> Records to process
# # #

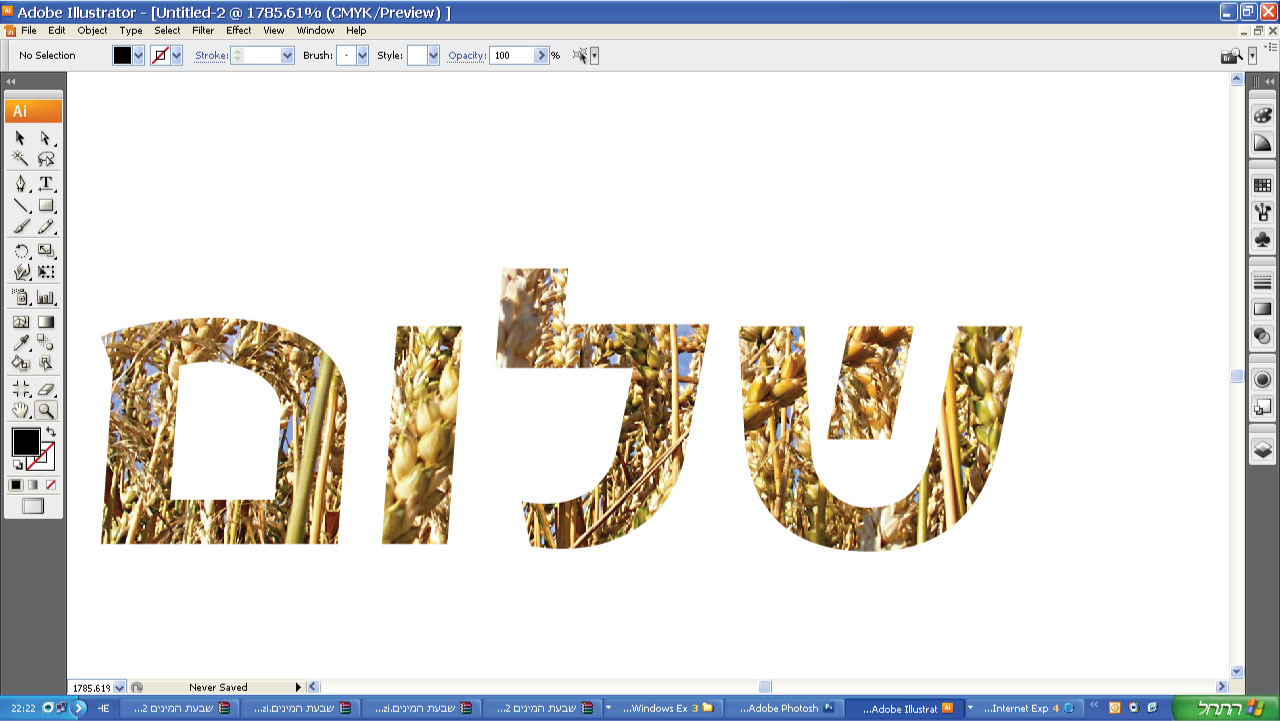Open the Layers panel icon
1280x721 pixels.
pyautogui.click(x=1263, y=449)
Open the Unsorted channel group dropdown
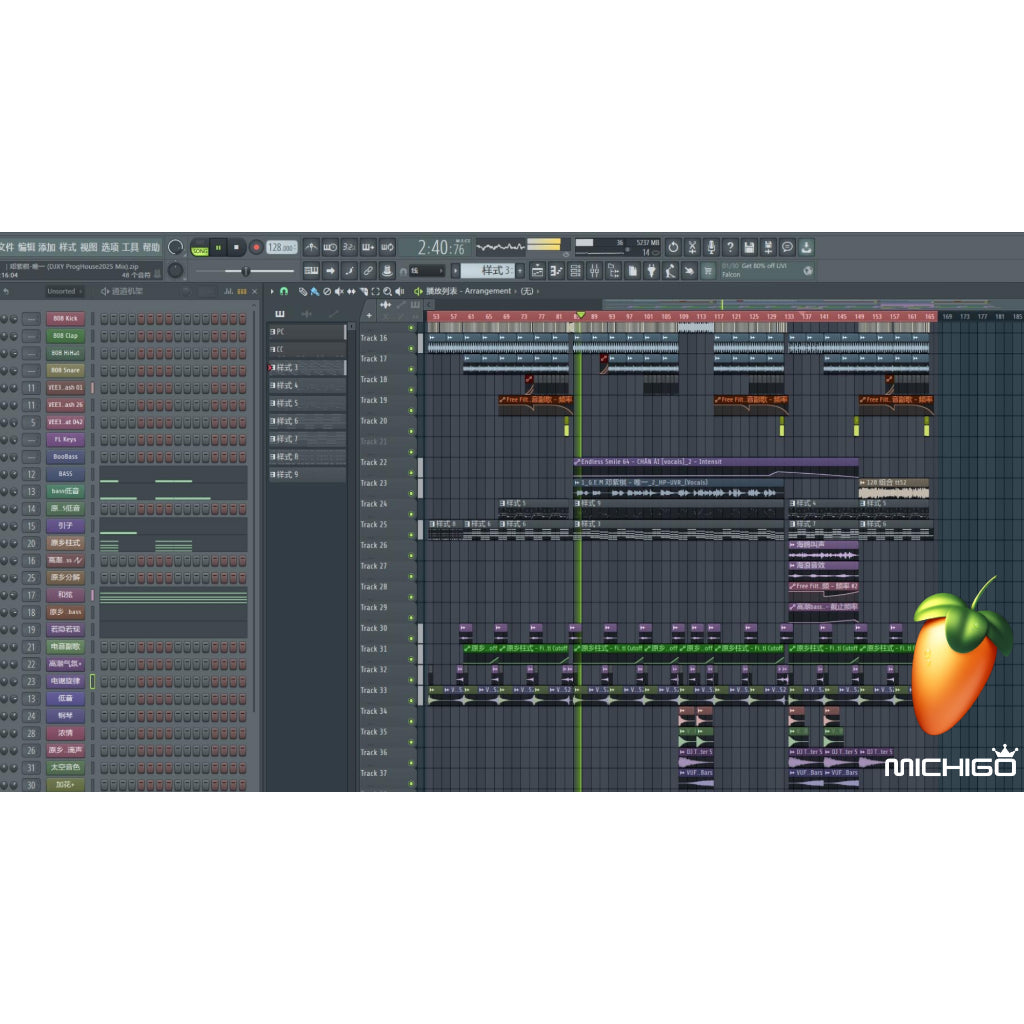1024x1024 pixels. click(x=62, y=291)
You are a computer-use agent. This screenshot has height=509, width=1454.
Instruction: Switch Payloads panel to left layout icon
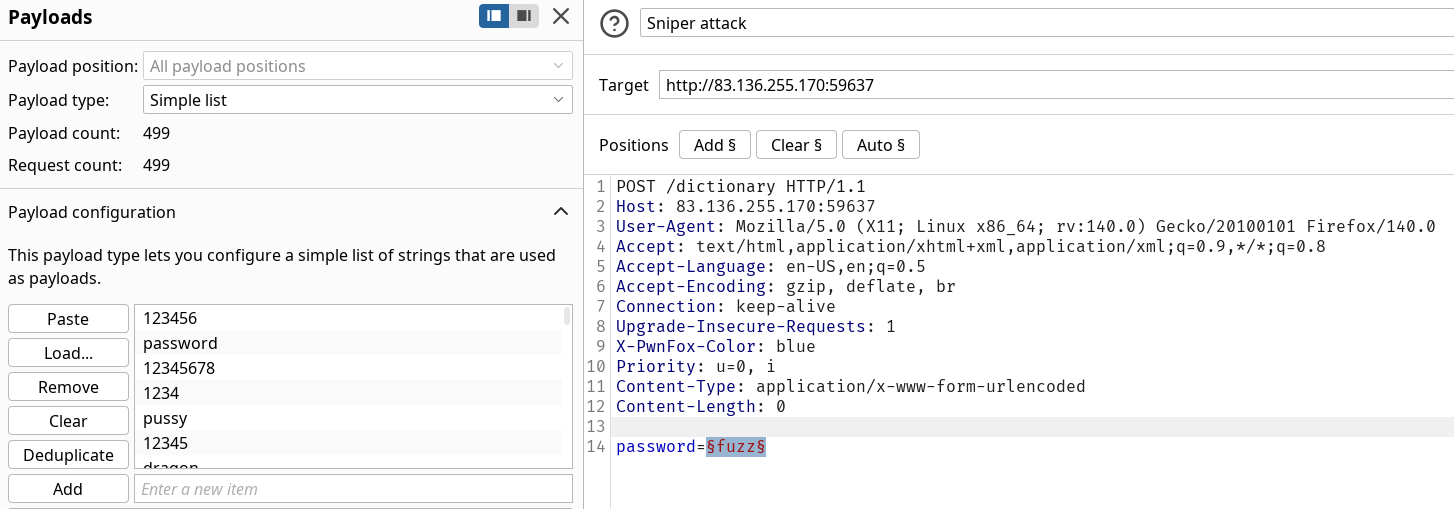[494, 16]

# # #

> Task statement
From the line containing "Open the Unsorted channel group dropdown" to the last line of the records above, return each line exactly, both ends included, and nothing more. Leave out the pictures.

> Solution to the exercise
Open the Unsorted channel group dropdown
1024x1024 pixels. click(x=62, y=291)
You are a computer-use agent. This screenshot has height=509, width=1454.
Instruction: Switch Payloads panel to left layout icon
[494, 16]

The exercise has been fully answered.